Baseline model performance - demonstrating the critical importance of proper scaling
The baseline results highlighted minimal differences between the first four models. However, applying the discovered feature splits revealed significant improvements, particularly for the 300 km distance threshold and magnitude groupings:
Model Performance by Distance Threshold

Model Performance by Magnitude Groups

The results show dramatic accuracy improvements when diving deeper into the two most correlated features. The physical explanations for these variations align with tsunami propagation physics and seismic energy distribution patterns.
Advanced Model Performance
PyCaret Results
After Feature Engineering:
Light Gradient Boosting Machine: MAE = -0.41, RMSE = -0.91
Raw Dataset (Before Engineering):
Bayesian Ridge Regression: MAE = -0.092, RMSE = -0.241
These results align well with industry standards for tsunami run-up prediction!
The obvious advantage of using PyCaret immediately is impressive results, but the path to achieving those results can be difficult to understand and explain - a critical consideration for disaster prediction systems.
Industry Comparison
Comparing the Light Gradient Boosting Machine results to industry standard tsunami run-up predictions, our MAE and RMSE align well with similar research efforts. The combination of these predictive elements with real-time seafloor measurements could provide optimal outcomes for avoiding loss of life and resources.
Project Impact and Learning
This project was terrific on several fronts. Learning to dive deeply into data, understand underlying patterns, and extract actionable insights represents core aspects of effective machine learning. The results achieved were remarkably close to other industry standard modeling efforts, which was both validating and exciting.

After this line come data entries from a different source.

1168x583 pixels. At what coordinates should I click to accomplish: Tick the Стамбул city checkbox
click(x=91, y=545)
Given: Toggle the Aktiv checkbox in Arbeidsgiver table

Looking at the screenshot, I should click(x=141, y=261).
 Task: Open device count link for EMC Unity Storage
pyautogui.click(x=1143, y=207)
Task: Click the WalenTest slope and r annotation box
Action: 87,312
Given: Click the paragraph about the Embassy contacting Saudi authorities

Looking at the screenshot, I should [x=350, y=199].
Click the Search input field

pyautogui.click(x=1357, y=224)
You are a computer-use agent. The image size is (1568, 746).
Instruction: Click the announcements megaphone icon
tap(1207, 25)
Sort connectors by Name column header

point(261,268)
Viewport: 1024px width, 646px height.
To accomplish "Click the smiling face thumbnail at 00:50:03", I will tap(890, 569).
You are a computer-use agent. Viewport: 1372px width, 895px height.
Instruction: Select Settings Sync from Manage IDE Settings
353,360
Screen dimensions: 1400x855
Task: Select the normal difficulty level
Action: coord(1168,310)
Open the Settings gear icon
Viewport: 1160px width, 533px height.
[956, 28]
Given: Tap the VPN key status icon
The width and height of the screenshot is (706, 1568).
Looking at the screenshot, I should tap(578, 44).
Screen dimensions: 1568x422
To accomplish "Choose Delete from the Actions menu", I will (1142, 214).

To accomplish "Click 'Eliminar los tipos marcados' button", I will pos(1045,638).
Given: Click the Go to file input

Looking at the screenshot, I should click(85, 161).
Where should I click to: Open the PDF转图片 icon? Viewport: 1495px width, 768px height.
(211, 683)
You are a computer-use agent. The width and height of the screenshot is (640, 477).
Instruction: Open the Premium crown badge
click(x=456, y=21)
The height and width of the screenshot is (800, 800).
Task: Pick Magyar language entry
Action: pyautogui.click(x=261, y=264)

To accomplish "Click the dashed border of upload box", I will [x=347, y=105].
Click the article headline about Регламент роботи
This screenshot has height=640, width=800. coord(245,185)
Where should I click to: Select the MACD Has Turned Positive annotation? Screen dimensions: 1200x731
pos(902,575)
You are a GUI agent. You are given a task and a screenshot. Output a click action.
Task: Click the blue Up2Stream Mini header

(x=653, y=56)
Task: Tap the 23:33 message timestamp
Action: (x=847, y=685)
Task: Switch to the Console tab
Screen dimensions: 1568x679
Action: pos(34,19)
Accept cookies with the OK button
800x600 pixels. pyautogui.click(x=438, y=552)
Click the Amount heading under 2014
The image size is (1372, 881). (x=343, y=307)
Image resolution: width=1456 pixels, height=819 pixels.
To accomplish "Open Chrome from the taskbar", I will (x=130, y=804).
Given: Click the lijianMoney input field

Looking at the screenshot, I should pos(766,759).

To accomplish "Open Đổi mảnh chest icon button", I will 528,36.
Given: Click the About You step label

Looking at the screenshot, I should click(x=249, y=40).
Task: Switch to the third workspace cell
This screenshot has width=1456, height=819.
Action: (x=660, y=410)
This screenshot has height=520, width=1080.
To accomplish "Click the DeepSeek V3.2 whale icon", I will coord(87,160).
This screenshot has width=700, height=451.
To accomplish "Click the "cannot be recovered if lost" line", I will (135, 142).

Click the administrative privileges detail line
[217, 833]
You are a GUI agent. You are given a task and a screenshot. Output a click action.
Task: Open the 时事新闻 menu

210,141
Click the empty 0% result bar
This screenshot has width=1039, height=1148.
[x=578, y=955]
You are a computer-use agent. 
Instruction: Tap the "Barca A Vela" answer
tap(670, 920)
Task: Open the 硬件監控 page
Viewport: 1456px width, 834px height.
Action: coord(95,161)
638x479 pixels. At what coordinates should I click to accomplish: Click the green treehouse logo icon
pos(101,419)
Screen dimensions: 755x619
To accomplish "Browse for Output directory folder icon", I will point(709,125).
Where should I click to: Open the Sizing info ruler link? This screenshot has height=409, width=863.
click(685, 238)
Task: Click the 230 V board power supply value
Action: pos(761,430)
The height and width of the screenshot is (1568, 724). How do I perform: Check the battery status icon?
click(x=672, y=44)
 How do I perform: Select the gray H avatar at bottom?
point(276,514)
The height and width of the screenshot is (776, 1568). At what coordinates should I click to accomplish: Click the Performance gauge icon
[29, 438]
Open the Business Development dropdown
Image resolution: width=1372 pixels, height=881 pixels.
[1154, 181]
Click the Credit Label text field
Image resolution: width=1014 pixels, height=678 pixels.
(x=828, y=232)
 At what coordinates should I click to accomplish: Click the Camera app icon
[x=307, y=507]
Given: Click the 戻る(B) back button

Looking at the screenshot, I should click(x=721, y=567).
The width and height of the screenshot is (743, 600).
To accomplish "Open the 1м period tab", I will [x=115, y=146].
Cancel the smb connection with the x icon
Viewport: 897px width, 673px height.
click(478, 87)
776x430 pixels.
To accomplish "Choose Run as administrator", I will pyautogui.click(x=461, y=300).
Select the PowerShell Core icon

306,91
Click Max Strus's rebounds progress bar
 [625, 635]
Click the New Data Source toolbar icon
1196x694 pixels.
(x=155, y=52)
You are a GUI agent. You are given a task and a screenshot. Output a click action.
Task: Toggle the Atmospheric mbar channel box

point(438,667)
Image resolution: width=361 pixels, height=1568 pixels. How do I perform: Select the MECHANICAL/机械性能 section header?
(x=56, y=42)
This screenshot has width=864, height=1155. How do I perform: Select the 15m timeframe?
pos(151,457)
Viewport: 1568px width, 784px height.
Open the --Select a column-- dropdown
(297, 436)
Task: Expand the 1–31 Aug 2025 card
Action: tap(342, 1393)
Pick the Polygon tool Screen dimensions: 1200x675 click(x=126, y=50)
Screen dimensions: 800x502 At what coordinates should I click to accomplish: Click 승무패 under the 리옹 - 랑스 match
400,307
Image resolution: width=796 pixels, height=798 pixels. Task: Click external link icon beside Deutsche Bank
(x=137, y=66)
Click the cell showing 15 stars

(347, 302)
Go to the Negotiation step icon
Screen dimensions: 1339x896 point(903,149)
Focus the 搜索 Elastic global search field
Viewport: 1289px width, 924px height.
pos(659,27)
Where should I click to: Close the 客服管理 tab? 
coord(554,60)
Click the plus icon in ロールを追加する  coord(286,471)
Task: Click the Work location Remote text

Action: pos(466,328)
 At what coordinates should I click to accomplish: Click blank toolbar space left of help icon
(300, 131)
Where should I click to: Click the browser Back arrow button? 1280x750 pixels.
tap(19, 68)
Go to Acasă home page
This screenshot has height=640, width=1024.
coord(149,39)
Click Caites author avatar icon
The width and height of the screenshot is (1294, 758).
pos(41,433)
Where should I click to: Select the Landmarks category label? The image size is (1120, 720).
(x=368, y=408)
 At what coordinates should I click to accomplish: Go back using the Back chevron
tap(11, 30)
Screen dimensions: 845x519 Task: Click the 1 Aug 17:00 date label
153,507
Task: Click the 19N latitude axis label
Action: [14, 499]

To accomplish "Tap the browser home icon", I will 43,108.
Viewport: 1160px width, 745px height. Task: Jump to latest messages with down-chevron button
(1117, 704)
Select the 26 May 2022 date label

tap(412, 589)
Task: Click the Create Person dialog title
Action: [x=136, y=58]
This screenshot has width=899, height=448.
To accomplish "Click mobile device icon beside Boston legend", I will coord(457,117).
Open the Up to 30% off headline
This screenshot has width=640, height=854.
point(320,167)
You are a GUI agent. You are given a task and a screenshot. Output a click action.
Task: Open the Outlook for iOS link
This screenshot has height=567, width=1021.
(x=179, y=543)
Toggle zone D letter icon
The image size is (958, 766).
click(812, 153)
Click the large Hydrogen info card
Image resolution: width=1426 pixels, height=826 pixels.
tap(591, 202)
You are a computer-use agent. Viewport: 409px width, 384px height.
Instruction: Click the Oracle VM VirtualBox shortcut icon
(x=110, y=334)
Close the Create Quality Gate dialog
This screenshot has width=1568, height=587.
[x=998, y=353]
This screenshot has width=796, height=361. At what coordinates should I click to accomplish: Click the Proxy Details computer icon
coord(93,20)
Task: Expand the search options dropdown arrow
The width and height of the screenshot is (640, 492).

The project perfectly bridged my statistical background with practical Python implementation, while addressing a real-world problem that could literally save lives. Understanding the geophysical processes behind tsunami generation and propagation added depth that pure data analysis alone couldn't provide.
Key Achievements
• Successfully reduced feature space from 45 to 6 critical predictors
• Achieved industry-competitive prediction accuracy
• Discovered meaningful natural splits in key variables
• Demonstrated the critical importance of proper data scaling
• Connected machine learning techniques to real disaster prevention
Future Directions
Further exploratory work could include applying neural networks or other advanced modeling techniques for potentially better results. Integration with real-time seismic and oceanographic monitoring systems could create operational early warning capabilities.
Repository Access
The complete project, including all code, data processing pipelines, and detailed analysis, can be found at: https://github.com/mkrohn5051/WaveRunup.git
This work demonstrates how statistical knowledge, combined with modern machine learning tools and domain expertise, can address critical societal challenges. The potential for this type of analysis to contribute to disaster risk reduction makes it particularly meaningful beyond its technical achievements.